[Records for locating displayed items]
----

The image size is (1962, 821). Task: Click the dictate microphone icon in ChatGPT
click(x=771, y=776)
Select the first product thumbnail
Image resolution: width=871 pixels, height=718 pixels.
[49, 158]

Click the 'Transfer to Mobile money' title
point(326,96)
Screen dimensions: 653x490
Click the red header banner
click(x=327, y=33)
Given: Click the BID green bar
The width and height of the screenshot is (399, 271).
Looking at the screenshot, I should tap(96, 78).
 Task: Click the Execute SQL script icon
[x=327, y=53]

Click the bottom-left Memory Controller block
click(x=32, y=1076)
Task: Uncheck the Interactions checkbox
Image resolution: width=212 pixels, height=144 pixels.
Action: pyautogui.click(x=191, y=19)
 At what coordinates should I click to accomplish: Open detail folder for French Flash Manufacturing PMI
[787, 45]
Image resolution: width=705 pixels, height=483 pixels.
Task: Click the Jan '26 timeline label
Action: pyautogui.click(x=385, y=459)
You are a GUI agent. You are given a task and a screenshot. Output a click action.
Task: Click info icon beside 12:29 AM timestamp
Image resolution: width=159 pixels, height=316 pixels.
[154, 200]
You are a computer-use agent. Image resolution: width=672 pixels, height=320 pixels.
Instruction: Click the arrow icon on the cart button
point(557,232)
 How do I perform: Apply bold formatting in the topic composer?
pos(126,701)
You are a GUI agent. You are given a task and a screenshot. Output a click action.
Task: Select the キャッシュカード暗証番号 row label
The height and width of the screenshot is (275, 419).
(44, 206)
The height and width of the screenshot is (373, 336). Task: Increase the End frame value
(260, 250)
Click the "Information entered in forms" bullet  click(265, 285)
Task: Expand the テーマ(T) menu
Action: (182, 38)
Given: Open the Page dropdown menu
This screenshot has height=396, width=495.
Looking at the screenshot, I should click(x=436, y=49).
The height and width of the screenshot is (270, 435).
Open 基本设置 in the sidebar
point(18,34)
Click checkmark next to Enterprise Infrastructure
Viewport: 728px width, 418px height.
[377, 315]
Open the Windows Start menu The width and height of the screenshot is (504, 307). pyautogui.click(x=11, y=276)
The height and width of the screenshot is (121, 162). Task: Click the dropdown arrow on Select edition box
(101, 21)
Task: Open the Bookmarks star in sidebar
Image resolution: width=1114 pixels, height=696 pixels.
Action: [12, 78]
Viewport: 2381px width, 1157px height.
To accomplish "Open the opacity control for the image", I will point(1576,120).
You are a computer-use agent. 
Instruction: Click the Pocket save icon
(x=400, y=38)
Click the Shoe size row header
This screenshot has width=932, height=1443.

----

▶ GIVEN REQUEST
Copy out the lines of the material above, starting with the line containing "The height and width of the screenshot is (373, 336)." and ending with the line containing "Looking at the screenshot, I should click(x=436, y=49).", including both of those lines.

▶ WORKED ANSWER
The height and width of the screenshot is (373, 336). Task: Increase the End frame value
(260, 250)
Click the "Information entered in forms" bullet  click(265, 285)
Task: Expand the テーマ(T) menu
Action: (182, 38)
Given: Open the Page dropdown menu
This screenshot has height=396, width=495.
Looking at the screenshot, I should click(x=436, y=49).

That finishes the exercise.